Edge cases include queries where the start and end cities are the same. A careless implementation might search for neighbors unnecessarily, but the answer should simply be the city's current price. Another subtlety is that road networks can contain cycles. A brute-force BFS that does not track visited nodes could incorrectly revisit cities and produce an artificially low minimum price.
Approaches
The naive approach is to run a BFS or DFS from city a to city b for every query, tracking the minimum souvenir price along the way. Each query could take $O(n + m)$ time, and with $q$ queries, the worst-case complexity is $O(q \cdot (n + m))$. For $q = 10^5$ and $n, m = 10^5$, this could reach $10^{10}$ operations, which is far too slow for a 2-second limit.
The key insight is that the minimum souvenir price along any path is determined by the lowest price within a connected subgraph. Specifically, we can treat the network as an undirected graph and note that the minimum price along any path between two cities is the smallest price among cities on the path in the graph’s connected component. If the graph were a tree, the answer for a path query would be the minimum on the unique path between two nodes, which can be efficiently computed with a data structure like a segment tree over an Euler tour combined with Lowest Common Ancestor (LCA) queries.

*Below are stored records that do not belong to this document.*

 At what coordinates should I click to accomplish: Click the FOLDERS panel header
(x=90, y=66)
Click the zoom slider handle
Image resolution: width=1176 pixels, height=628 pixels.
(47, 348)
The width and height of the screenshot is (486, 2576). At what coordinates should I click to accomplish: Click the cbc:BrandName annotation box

Since the network is connected and can contain cycles, we can reduce the problem by building a Minimum Spanning Tree (MST) using the initial city prices as weights. The MST guarantees that for any two nodes, the minimum souvenir price along any path in the MST is equal to the minimum among all simple paths in the original graph. This works because adding edges outside the MST cannot produce a path with a lower minimum price than the minimum node weight along the MST path.

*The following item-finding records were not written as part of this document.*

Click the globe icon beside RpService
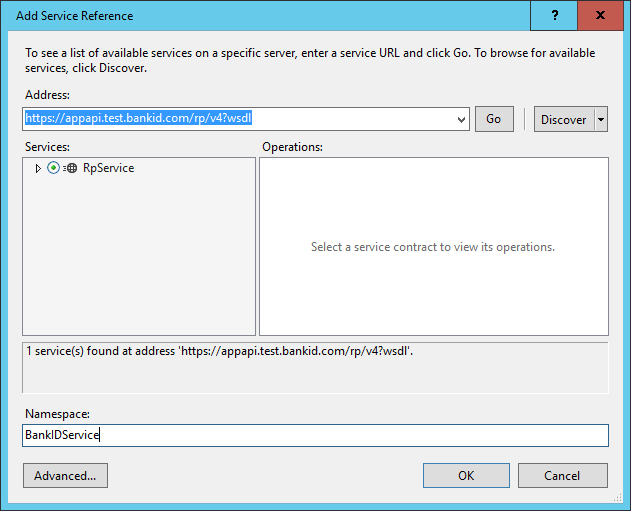 point(70,168)
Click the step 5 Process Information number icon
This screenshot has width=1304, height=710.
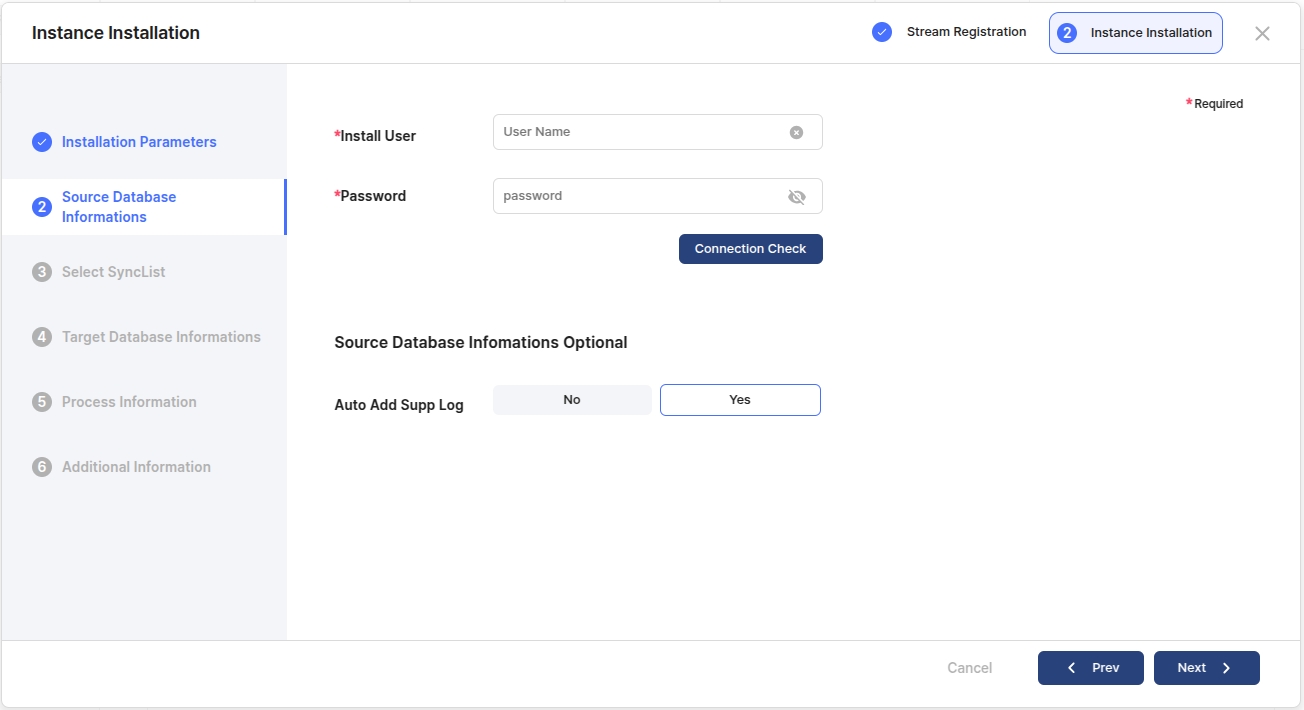click(42, 402)
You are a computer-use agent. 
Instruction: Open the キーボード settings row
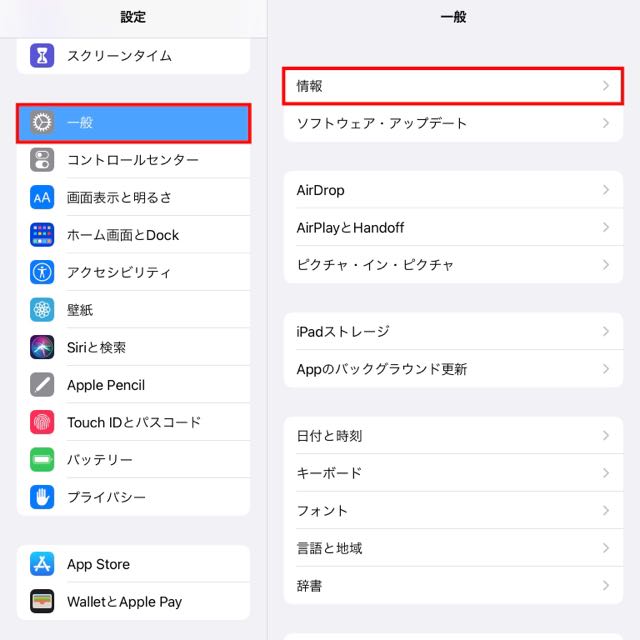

After building the MST, we can preprocess it for fast path minimum queries. Using Heavy-Light Decomposition (HLD), we can split the tree into paths, build a segment tree over each path, and handle updates to city prices and queries for minimum prices along paths in $O(\log n)$ time.
| Approach | Time Complexity | Space Complexity | Verdict |
|---|---|---|---|
| Brute Force BFS/DFS per query | O(q*(n+m)) | O(n+m) | Too slow |
| MST + HLD + Segment Tree | O((n+m) log n + q log n) | O(n) | Accepted |
Algorithm Walkthrough
- Build the graph: Read cities and roads to form an adjacency list. Store the initial souvenir prices for each city.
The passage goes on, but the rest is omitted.